JPHS Meetings

Jayne Moore Waldrop to Speak at the Second Chrisitian Church in Mayfield on July 16th

The Jackson Purchase Historical Society (JPHS) will meet on Saturday July 16 at 10:30 am at the Second Christian Church on 512 E. Water Street in Mayfield. Our principal speaker will be Jayne Moore Waldrop who will present a two-part program. She will discuss and read from her collection of short stories, Drowned Town, she will also discuss her forthcoming children’s books on Ellis Wilson and Helen LaFrance, African American painters from Mayfield. She will be joined in his by Michael McBride, the illustrator for the Ellis Wilson book. Copies of Drowned Town will be available for purchase and signing at the meeting.

The program will also be available by ZOOM for those unable to attend in person.

Register in advance to attend the meeting via ZOOM. Registration is not necessary for in-person attendance for this meeting:

To register in advance for this meeting on Zoom go the URL below: https://us02web.zoom.us/meeting/register/tZAqfu2vqTIiGdLfAMzhlfRvcHBf2_L45LIO

After registering, you will receive a confirmation email containing information about joining the meeting.

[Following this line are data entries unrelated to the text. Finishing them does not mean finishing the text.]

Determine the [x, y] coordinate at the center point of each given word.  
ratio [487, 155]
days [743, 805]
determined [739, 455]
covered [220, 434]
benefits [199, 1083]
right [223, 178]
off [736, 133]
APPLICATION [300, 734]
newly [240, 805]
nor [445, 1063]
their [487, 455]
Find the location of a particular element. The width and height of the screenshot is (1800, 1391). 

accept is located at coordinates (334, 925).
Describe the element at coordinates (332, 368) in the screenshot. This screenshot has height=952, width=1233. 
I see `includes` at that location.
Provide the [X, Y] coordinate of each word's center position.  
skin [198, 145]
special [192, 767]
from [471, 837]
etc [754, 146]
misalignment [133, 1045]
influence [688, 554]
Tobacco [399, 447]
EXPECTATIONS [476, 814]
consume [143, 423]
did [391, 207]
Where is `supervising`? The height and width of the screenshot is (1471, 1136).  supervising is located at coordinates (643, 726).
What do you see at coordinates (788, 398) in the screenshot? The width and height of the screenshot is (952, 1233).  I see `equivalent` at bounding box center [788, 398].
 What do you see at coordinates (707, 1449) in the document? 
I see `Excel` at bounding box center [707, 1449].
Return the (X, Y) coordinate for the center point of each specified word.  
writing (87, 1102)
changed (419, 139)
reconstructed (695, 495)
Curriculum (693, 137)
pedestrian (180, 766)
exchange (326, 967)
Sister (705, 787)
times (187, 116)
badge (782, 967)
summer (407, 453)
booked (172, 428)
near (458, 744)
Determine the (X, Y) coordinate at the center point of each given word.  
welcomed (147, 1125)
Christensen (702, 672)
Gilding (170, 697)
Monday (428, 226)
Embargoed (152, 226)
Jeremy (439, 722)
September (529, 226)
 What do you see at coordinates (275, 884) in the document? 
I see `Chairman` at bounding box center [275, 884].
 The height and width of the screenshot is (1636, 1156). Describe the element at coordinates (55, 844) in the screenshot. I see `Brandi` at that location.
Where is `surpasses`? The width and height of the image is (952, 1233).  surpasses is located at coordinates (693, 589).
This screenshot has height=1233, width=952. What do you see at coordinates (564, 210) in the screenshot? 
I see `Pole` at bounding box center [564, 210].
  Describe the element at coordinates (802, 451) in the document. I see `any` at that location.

Those attending should comply with current state and local public health guidelines for gatherings. The meeting room is large and will allow ample social distancing. Masks will be available for those who wish one. The Society continues to monitor the regional public health situation and may make appropriate adjustments.

The publisher of Drowned Town, the University Press of Kentucky, describes the book: “They had been told their sacrifice was for the public good. They were never told how much they would miss it, or for how long. Drowned Town explores the multigenerational impact caused by the loss of home and illuminates the joys and sorrows of a group of people bound together by western Kentucky’s Land Between the Lakes and the lakes that lie on either side of it. The linked stories are rooted in a landscape forever altered by the mid-twentieth-century impoundment of the Tennessee and Cumberland Rivers and the seizing of property under the power of eminent domain to create a national recreation area on the narrow strip of land between the lakes. The massive federal land and water projects completed in quick succession were designed to serve the public interest by providing hydroelectric power, flood control, and economic progress for the region—at great sacrifice for those who gave up their homes, livelihoods, towns, and history.

“The narrative follows two women whose lives are shaped by their friendship and connection to the place, and their stories go back and forth in time to show how the creation of the lakes both healed and hurt the people connected to them. In the process, the stories emphasize the importance of sisterhood and family, both blood and created, and how we cannot separate ourselves from our places in the world.”

Ellis Wilson was born in Mayfield. He was among the first African Americans to attend the Art Institute of Chicago. He was the recipient of several Fulbright Awards and was a prominent member of the Harlem Renaissance. His work is in a number of museums and private collections Helen LaFrance was also a Mayfield native and remained active as an artist in the community until her death in 2020 at age 101. She was self-taught and was widely respected as a Folk Artist who documented rural life, especially African American life, in west Kentucky.

Jayne Moore Waldrop is a native of the Jackson Purchase as well as a Kentucky writer and lawyer. She’s the author of Drowned Town (University Press of Kentucky, 2021); Pandemic Lent: A Season in Poems (Finishing Line Press, 2021); and Retracing My Steps (Finishing Line Press, 2019). She is a graduate of the University of Kentucky (B.A., J.D.) and the Murray State University MFA in Creative Writing Program.

Michael J. McBride is a Nashville based African American artist and a professor at Tennessee State University. He has illustrated over 75 children’s books and he was recently commissioned to paint a large mural honoring late Congressman John Lewis in downtown Nashville. McBride earned his undergraduate degree in art from Tennessee State University and his graduate degree in painting from Illinois State University.